When we are creating a business one of the first things we must do is look for financial resources. There are just few cases where the entrepreneur has sufficient resources to support the company until it becomes profitable, and even if this is the case, he shouldn’t put away the idea of acquiring investments in order to make the project grow. Taking this into account we must assess correctly our business before we search for investment.

A frequent mistake in entrepreneurs is that they don’t assess correctly their company. If the businessman is not aware of the huge value his project has, he is going to give away a great part of his company in exchange for resources. The problem is that his shareholding structure will be dreadful for his interests.

For example in a structure where the entrepreneur keeps just 20% of his business an the investors 80% of it, his point of view about the business course won’t be taken into account in the same way as if he were the major partner. Other important point is that if the business requires another round of investment he will have to negotiate with just a shareholding of 20% that may imply two situations: that the new investors don’t care about an investment in a maximum 20% of shareholdings of a company or that the entrepreneur dilutes his shareholding to around 10%. Finally we must remember that holdings may be used in order to link together employees to the company and to retain their talent.
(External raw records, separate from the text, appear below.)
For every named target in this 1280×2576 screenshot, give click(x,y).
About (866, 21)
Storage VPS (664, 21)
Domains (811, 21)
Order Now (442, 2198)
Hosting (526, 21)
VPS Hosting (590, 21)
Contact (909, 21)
This is why it is important to keep some shares to distribute them among important employees that must be retained in order to compromise them with our business project.

According to the last paragraph, the recommendation is to give up only 20% shareholding in the first round of investment. This is feasible taking into account that the company must have an excellent assessment. On a second round of investment the recommendation is also to just give away 20% or 25% of the company. According to this the entrepreneur keeps being the major partner with 55% or 60% of the company. With this structure he can also include important employees as partners giving away 10% of his shares. In this way he will keep 45% or 50% of the business. Even is his holding is less than 50% he will still be the major partner.

To conclude, the important aspect of this post is that as entrepreneurs we must learn to assess correctly our project. Even if we obtain a huge investment remember that our company will be able to create many more resources in a future. Therefor we must negotiate taking this into account.